# start of Stored records
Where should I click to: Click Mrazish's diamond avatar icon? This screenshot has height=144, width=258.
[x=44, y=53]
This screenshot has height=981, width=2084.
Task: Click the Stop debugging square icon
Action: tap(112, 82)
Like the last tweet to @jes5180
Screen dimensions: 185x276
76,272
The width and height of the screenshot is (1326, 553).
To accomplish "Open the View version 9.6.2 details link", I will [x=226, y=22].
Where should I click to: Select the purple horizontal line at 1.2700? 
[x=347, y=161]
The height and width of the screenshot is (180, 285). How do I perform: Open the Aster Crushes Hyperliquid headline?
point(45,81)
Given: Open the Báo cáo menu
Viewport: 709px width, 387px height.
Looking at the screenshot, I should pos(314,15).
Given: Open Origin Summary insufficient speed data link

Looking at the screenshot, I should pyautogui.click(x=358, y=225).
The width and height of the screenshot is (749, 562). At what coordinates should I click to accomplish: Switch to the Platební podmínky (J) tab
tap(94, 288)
# end of Stored records
Instructions to follow ->
Please copy all of the data above word for word, keeping every line as it is.

Result for this task ->
Where should I click to: Click Mrazish's diamond avatar icon? This screenshot has height=144, width=258.
[x=44, y=53]
This screenshot has height=981, width=2084.
Task: Click the Stop debugging square icon
Action: tap(112, 82)
Like the last tweet to @jes5180
Screen dimensions: 185x276
76,272
The width and height of the screenshot is (1326, 553).
To accomplish "Open the View version 9.6.2 details link", I will [x=226, y=22].
Where should I click to: Select the purple horizontal line at 1.2700? 
[x=347, y=161]
The height and width of the screenshot is (180, 285). How do I perform: Open the Aster Crushes Hyperliquid headline?
point(45,81)
Given: Open the Báo cáo menu
Viewport: 709px width, 387px height.
Looking at the screenshot, I should pos(314,15).
Given: Open Origin Summary insufficient speed data link

Looking at the screenshot, I should pyautogui.click(x=358, y=225).
The width and height of the screenshot is (749, 562). At what coordinates should I click to accomplish: Switch to the Platební podmínky (J) tab
tap(94, 288)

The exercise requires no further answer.